Atasi Selingkuh dengan Sistem Tangguh
Tinta Media - Mencengangkan! Inilah hasil survei yang dilakukan aplikasi Just Dating terhadap pasangan suami-istri yang melakukan perselingkuhan se-Asia Tenggara. Tenyata, Indonesia menduduki peringkat kedua se-Asia setelah Thailand. Tentu hal ini bukan prestasi yang membanggakan, tetapi penobatan yang membuat sesak dada. Secara garis besar, urutan hasil survei itu menyatakan bahwa 50% responden di Thailand menyatakan pernah berselingkuh. Selanjutnya, 40% responden di Indonesia pernah melakukan hubungan yang tidak sah, disusul 30% negara Singapura & Taiwan. Dan 20% Malaysia dinobatkan sebagai negara yang paling setia terhadap pasangannya. (TribunNews.Com)
Fakta maraknya perselingkuhan menunjukkan betapa lemahnya ikatan pernikahan. Hubungan suami-isteri tidak lagi terjalin harmonis. Hubungan keduanya tidak seperti layaknya dua orang sahabat. Bangunan rumah tangga tidak lagi berdiri kokoh, tetapi sangat rapuh dan bersiap-siap untuk roboh.
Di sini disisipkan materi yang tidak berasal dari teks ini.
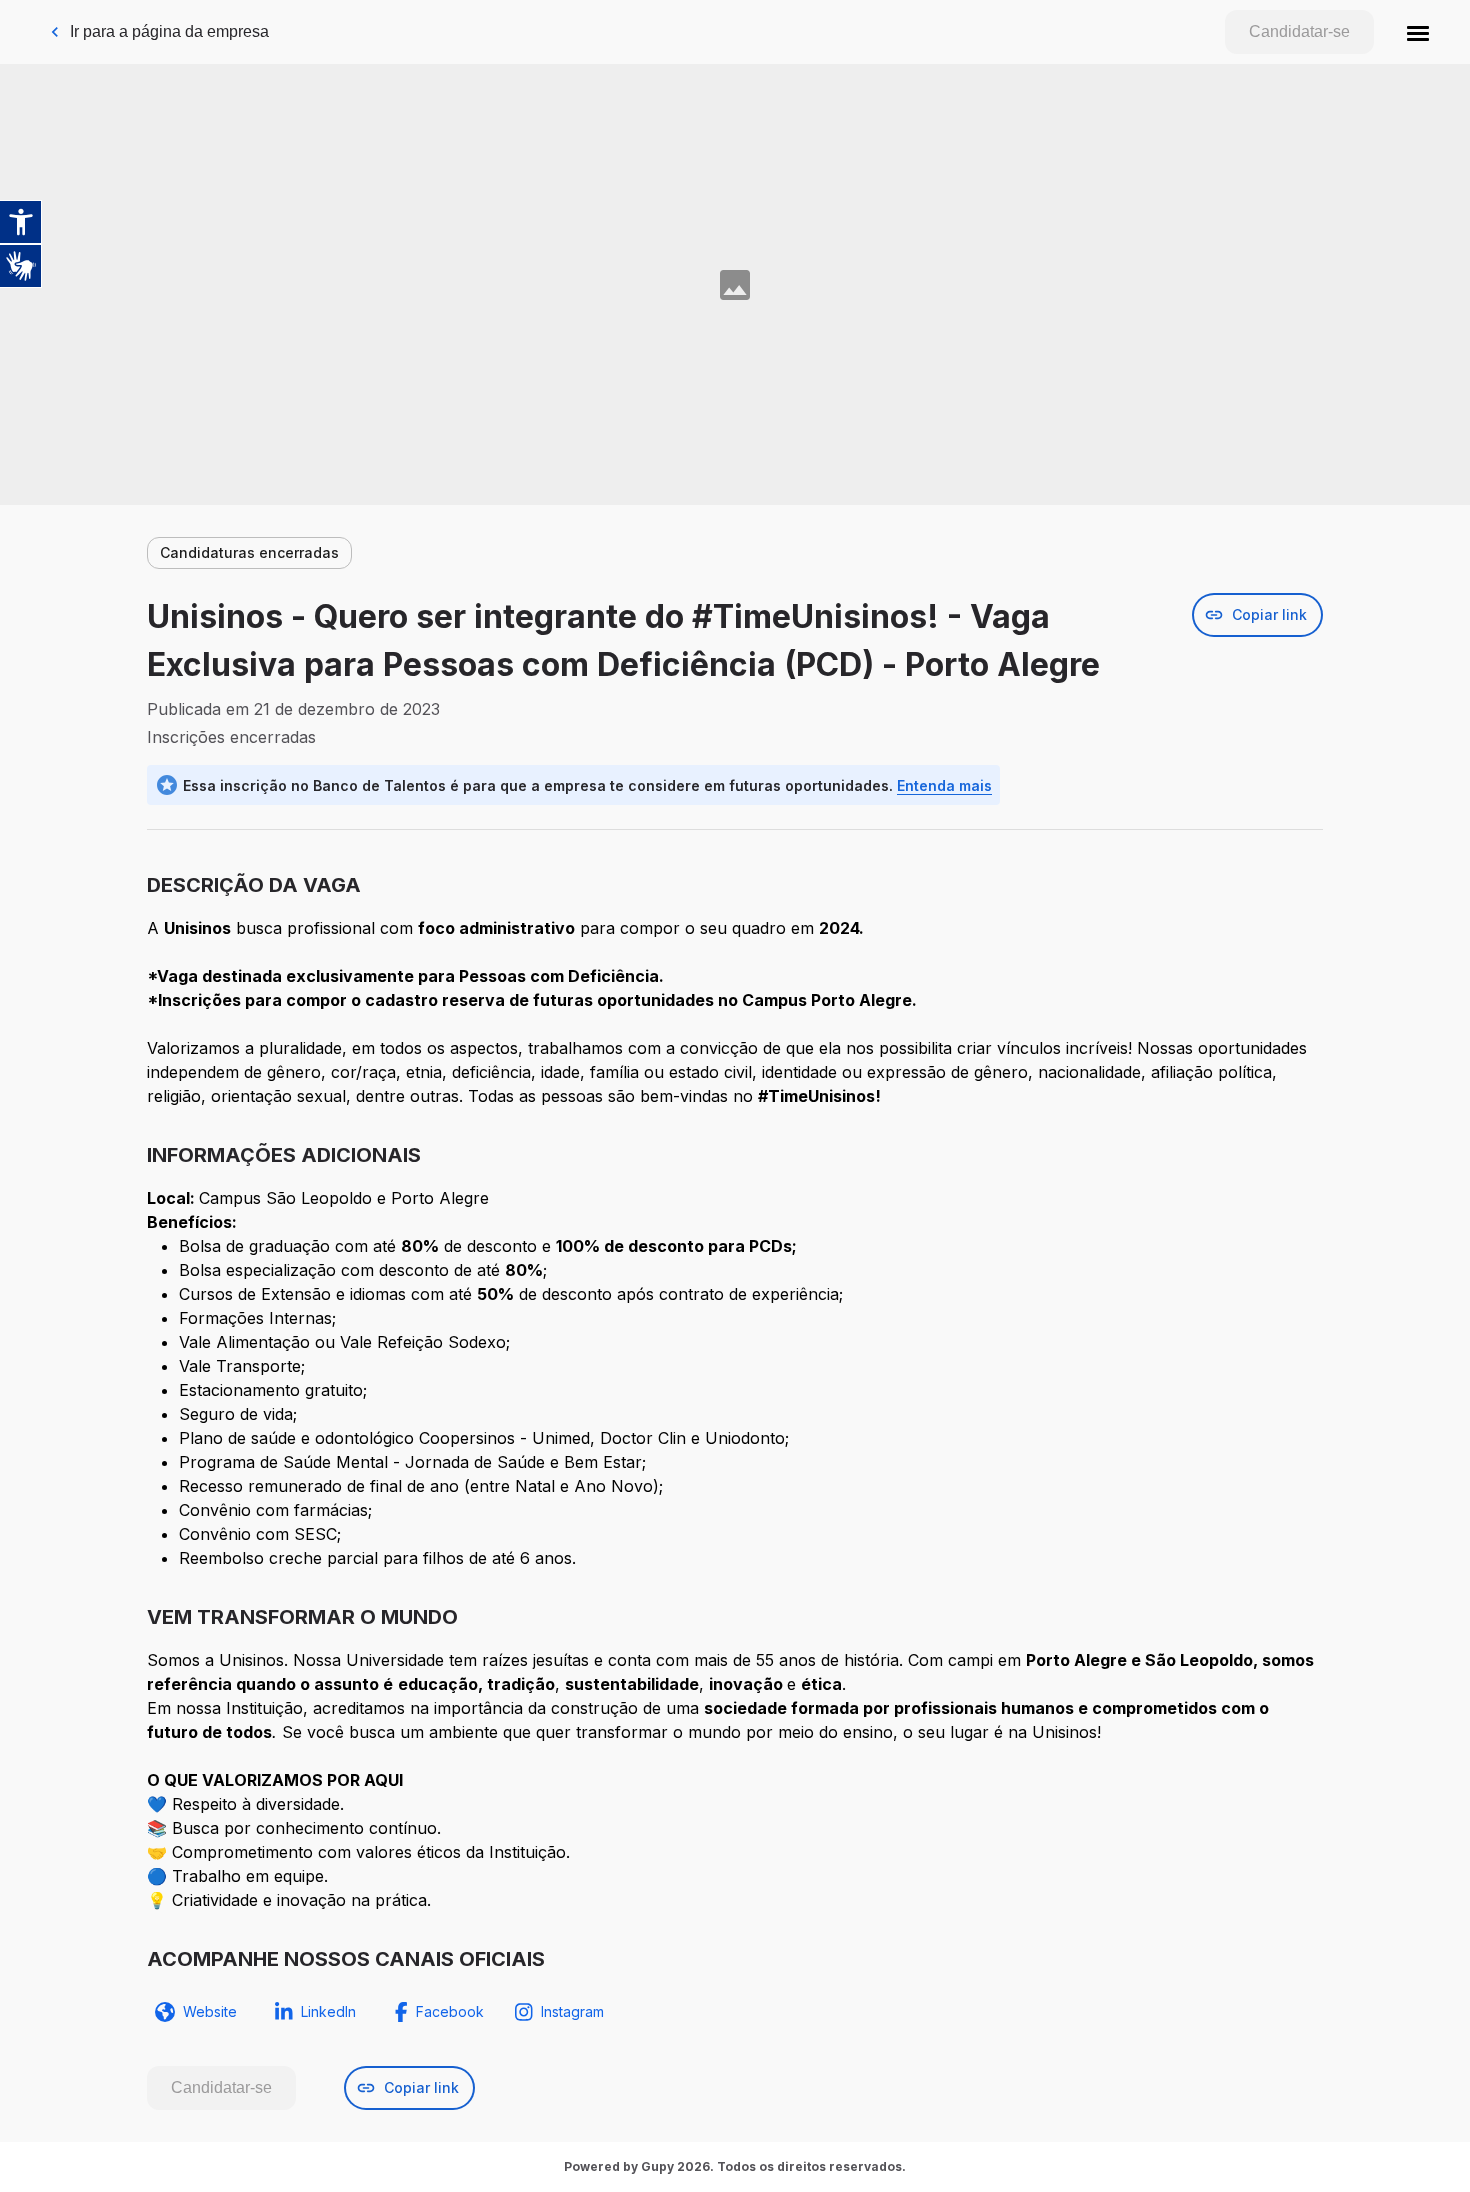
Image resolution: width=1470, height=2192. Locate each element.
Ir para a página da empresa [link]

Mengapa hal ini bisa terjadi?
Banyak faktor yang memicu terjadinya hubungan terlarang ini. Namun, di antara berbagai faktor yang paling menonjol adalah ketertarikan terhadap lawan jenis dari sisi fisik dan materi belaka.
Sekuler-Kapitalisme Biang Perselingkuhan
Dalam sistem Kapitalisme, kehidupan manusia dijamin kebebasannya tanpa batas dalam semua aspek kehidupan. Di bidang ekonomi contohnya, siapa pun punya hak terhadap kepemilikan benda, baik itu barang milik umum ataupun milik negara, terkategori halal atau haram. Di bidang pemerintahan, asas demokrasi menjadikan penguasa bebas membuat aturan atau undang-undang, bahkan yang bertentangan dengan syariat sekalipun, tak terkecuali dalam aspek pergaulan pria dan wanita. Pertemuan kedua lawan jenis ini diberi ruang yang longgar untuk berinteraksi tanpa ada rambu- rambu. Bahkan walau tanpa ada kepentingan yang dibolehkan syariat.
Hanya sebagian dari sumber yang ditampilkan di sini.